Saved entries:

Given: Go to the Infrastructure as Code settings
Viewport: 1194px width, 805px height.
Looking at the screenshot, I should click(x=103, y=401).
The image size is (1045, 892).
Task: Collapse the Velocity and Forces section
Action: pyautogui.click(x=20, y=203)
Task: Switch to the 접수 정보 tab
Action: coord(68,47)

== To be done ==
Can you extract every line from the rows above and reproduce each one word for word, in the same order?

== The result ==
Given: Go to the Infrastructure as Code settings
Viewport: 1194px width, 805px height.
Looking at the screenshot, I should click(x=103, y=401).
The image size is (1045, 892).
Task: Collapse the Velocity and Forces section
Action: pyautogui.click(x=20, y=203)
Task: Switch to the 접수 정보 tab
Action: coord(68,47)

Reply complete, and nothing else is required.